All this meant that “Calvin very naturally thought along the lines of a theistic evolutionism.” Whatever Warfield intended by saying that he abandoned McCosh’s Darwinian orthodoxy by the age of thirty, this declaration certainly cannot be taken to mean that Warfield believed that the idea of evolutionary transformism was anything but fully compatible with Calvinist orthodoxy. (p. 186)
Evolution is a theory that must be proven by empirical evidence, but need not be at odds with Christianity. Evolution is a secondary cause under the constant supervision of divine providence, and “occasional supernatural interference” of God is not outside the bounds of the evidence.
Warfield, and indeed the scientists at the college, remained convinced that the creation of the human soul was a place where God’s action went beyond evolution and natural mechanisms. This didn’t preclude common descent or modification by random variation and natural selection, but man’s spiritual nature was from God.
Livingstone concludes the chapter:
[Princeton Calvinists] neither baptized nor bestialized evolutionary theory.
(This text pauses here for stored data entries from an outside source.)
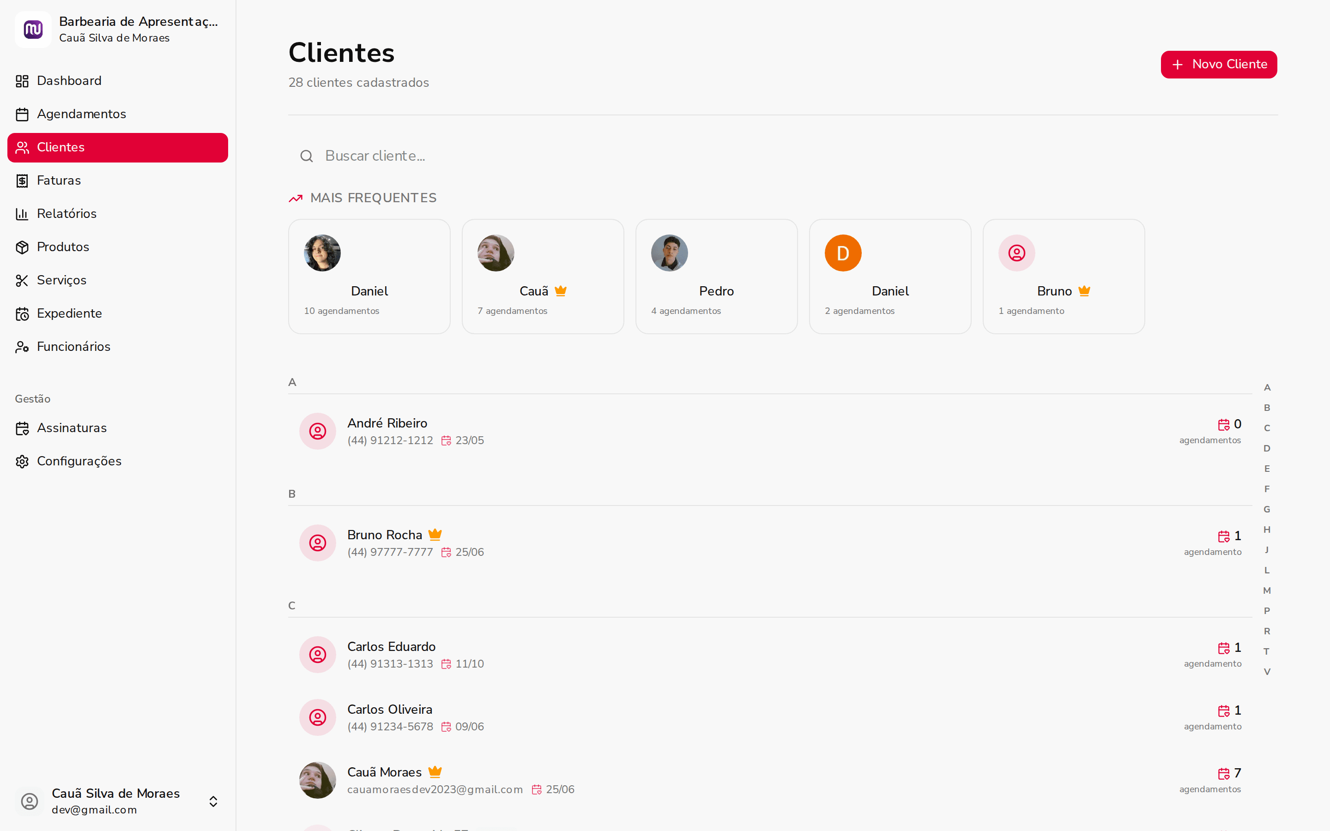This screenshot has width=1330, height=831.
Task: Click the barbershop logo icon at top left
Action: pyautogui.click(x=33, y=30)
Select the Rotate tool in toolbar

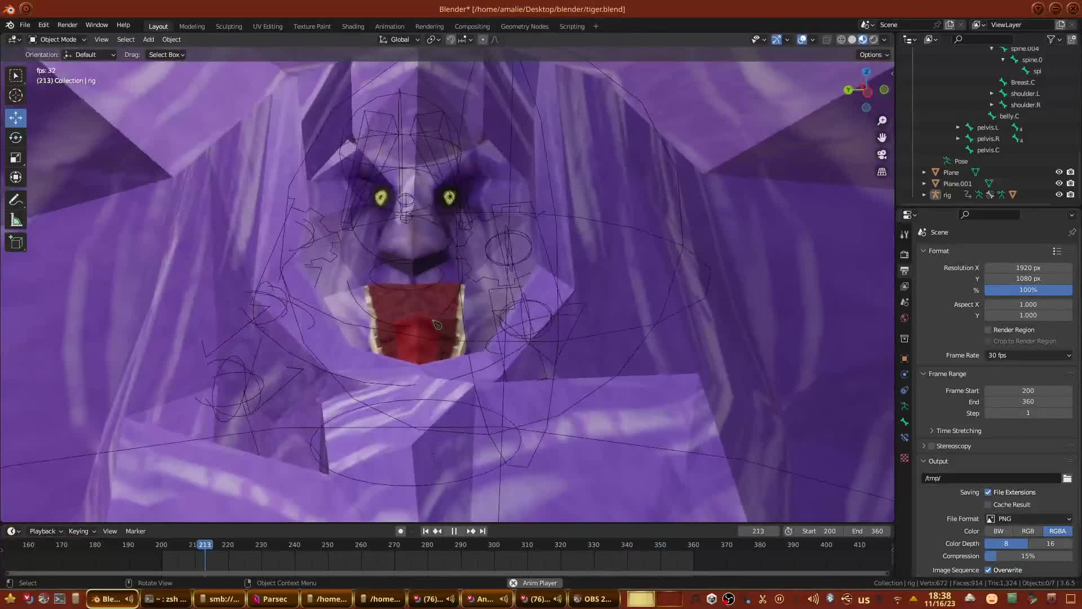pos(16,138)
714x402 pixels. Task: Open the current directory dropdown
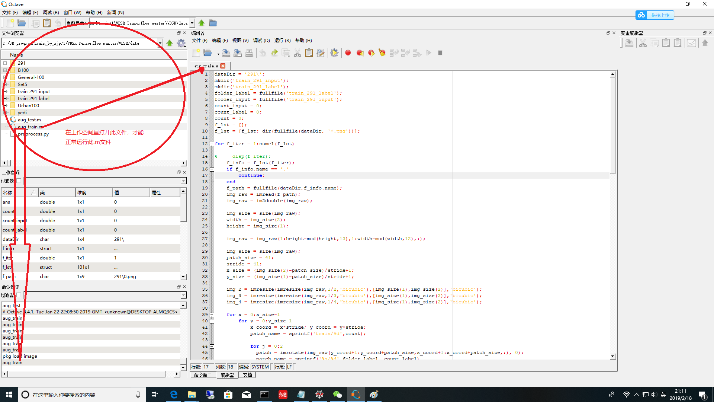[192, 23]
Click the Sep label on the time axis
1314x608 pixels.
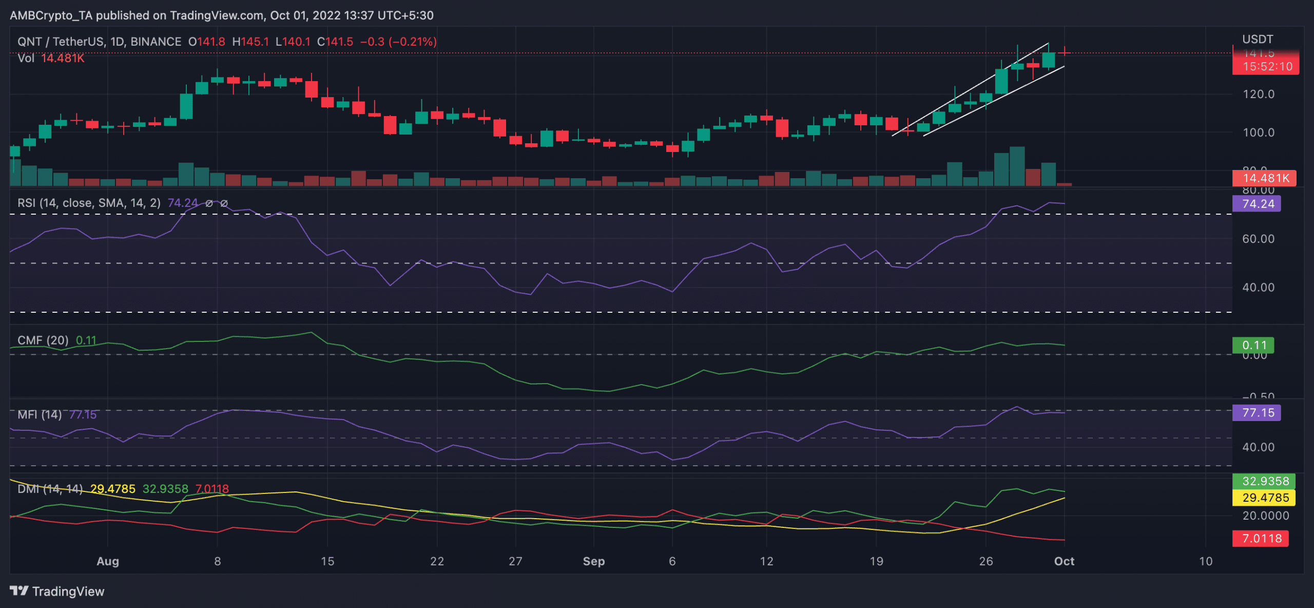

As for Darwin himself, they neither vilified nor venerated him. But all the while they reiterated their deep conviction that should evolution come to be verified, it could be Calvinized with little difficulty. (p. 196)
Purpose Matters! The Princeton Calvinists – those for, against, and indifferent to Darwinism – provide a powerful example for how to engage productively with new ideas. When one is able to penetrate and parse the rhetoric of Charles Hodge, this is seen in his positions as well. The battle is fought against atheistic materialism that removes God from the picture. Purpose matters – there is a rhyme and reason for the universe, it is under constant divine providence, but secondary causes are just fine, nothing to be concerned about. There is no value or virtue in fighting against the empirical and theoretical deductions of scientific investigation. Evolution, and even Darwinian mechanisms, stand or fall on the weight of the empirical evidence. An open-minded willingness to dig into the questions is necessary, for knowledge and understanding will advance with us or without us. James McCosh took care with the way he dealt with evolution to avoid the unnecessary alienation of students of science from their Christian heritage. This is an example we would do well to follow.